The problem can be fixed in "pmwiki.php" using the "pm_json_encode()" function. Lines 952–953 (pmwiki-2.6.0) read:
if (function_exists('json_encode'))
$out = json_encode($x);
and should be changed to:
if (function_exists('json_encode') and
$out = json_encode($x));
Then, right below that, on line 956, another error occurs:
$out = '"'.preg_replace_callback("/[\x00-\x1f\\/\\\\\"]/",'cb_rfc8259',$x).'"';
A null byte must not appear in a regular expression and can be easily fixed:
$out = '"'.preg_replace_callback('/[\x00-\x1f\\/\\\\"]/','cb_rfc8259',$x).'"';
That should fix the bugs, and the feature should now work as intended. Michael Engelke
Thanks for this report, yes it is a known problem if the wiki has not enabled UTF-8. I think you mean "$EnablePmSyntax = 2;" not "1". I think we should try to recode the JS arrays to UTF-8. --Petko
I have prototyped an automatic recoding to UTF-8 and tested it a little. You get the pre-release from ChangeLog or Subversion and report if it works. --Petko
Yes, I meant "$EnablePmSyntax = 2;".
Regarding your solution: No, it only works to a limited extent. It outputs "Einf?rbung"—meaning the "ä" is converted to a "?". However, if the PHP extension "mb_string" is installed, it is output correctly. (With the encoding "Einf\u00e4rbung")
I propose a compromise: If the PHP extension “mb_string” is not available, the PHP function json_encode() is NOT used, and pm_json_encode() leaves the special characters as they are.
PS: The "JSON_INVALID_UTF8_IGNORE" flag only causes non-UTF-8 characters to be omitted. And the second error is still there: "Warning: preg_replace_callback(): Null byte in regex in /var/www/tests/pmwiki/pmwiki.php on line 997"

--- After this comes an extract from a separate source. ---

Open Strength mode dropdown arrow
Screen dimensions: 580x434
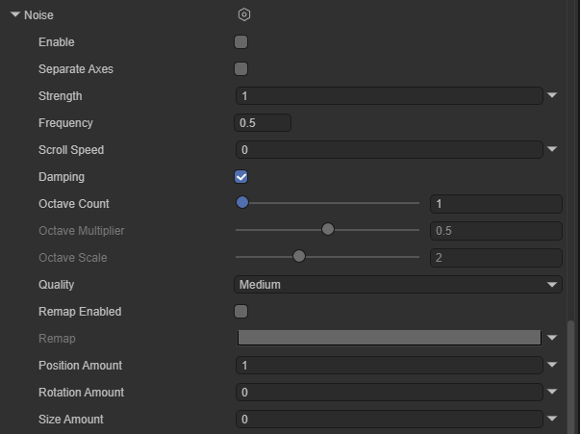pyautogui.click(x=552, y=96)
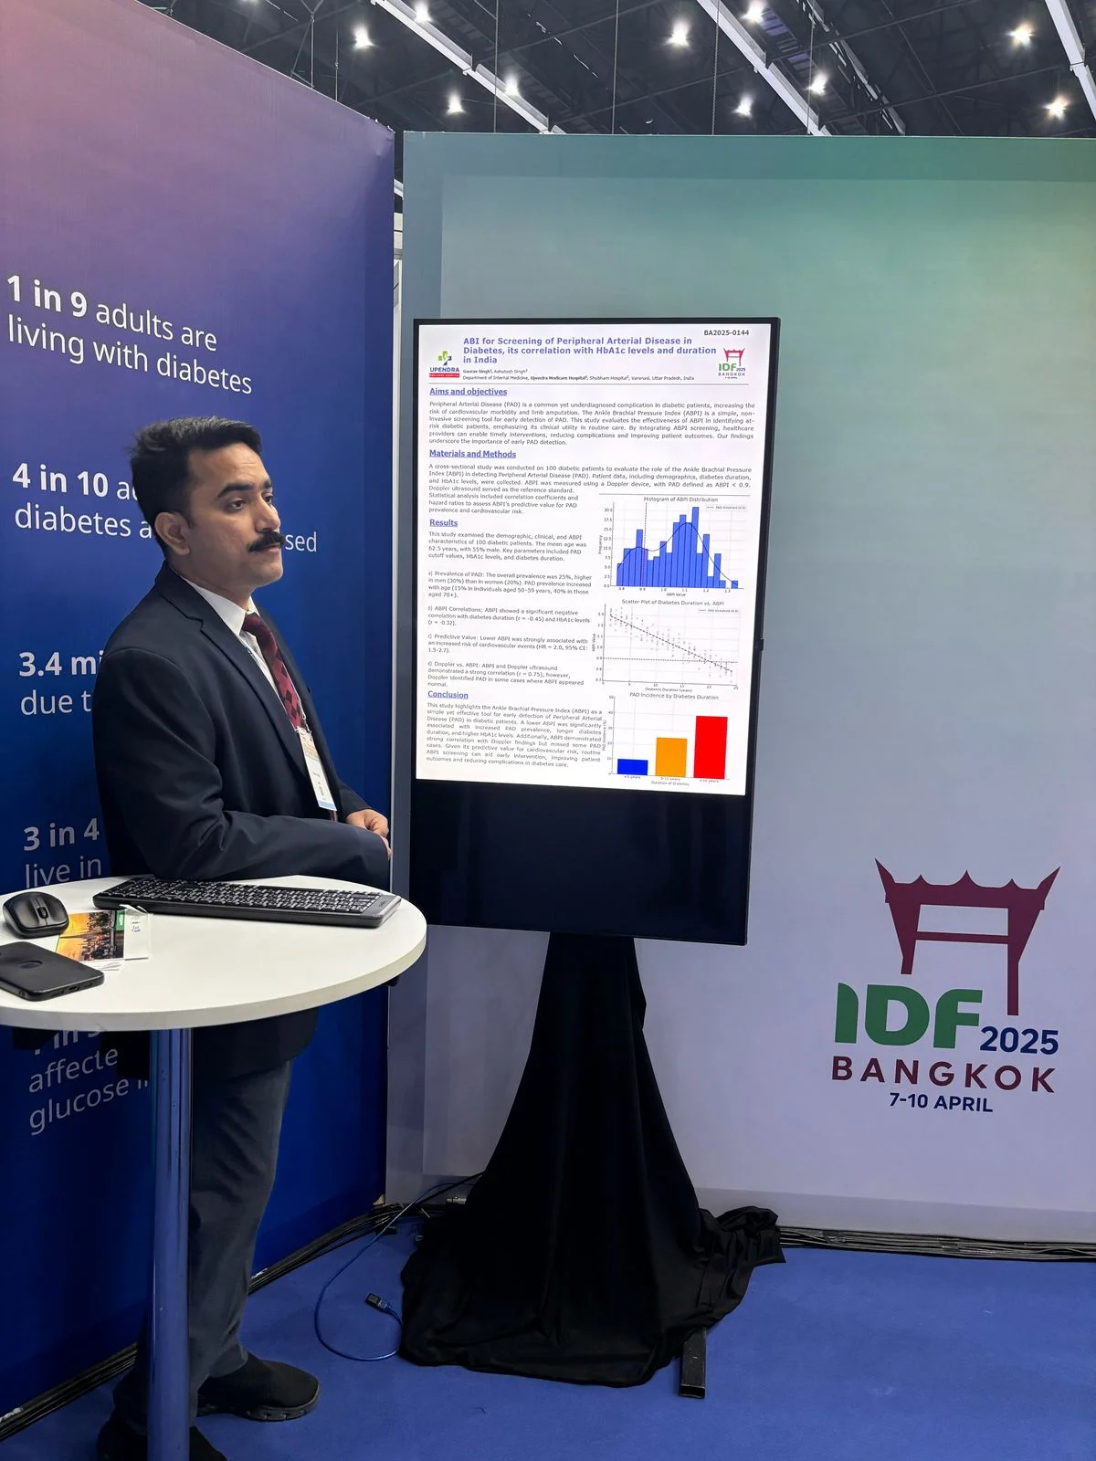
Task: Jump to the 'Results' section heading
Action: click(x=443, y=523)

I cannot recommend re-encoding to UTF-8. For one thing, because the wiki’s content type would be, for example, "ISO-8859-x" (x for 1, 2, 9), and UTF-8 encoding could lead to further problems. And secondly, ONLY the JSON format requires UTF-8 encoding, but JavaScript itself doesn’t care about the encoding as long as it is interpreted by the code parser. Another problem would be mixed encoding: if "config.php" were in UTF-8 and the wiki runs on "ISO-8859-1"—that can only go wrong. The pm_json_encode() function works quite well with “ISO-8859-1” encoding, and JavaScript has no issues with it either. That’s why I’d go for the simple solution—i.e., not using json_encode() or checking whether json_encode() failed. Michael Engelke
Apparently there is something different in your installation, because I tested the prototype and I don't see the warnings, I see "Einfärbung". I don't see warnings with preg_replace either but no problem wrapping it in single quotes.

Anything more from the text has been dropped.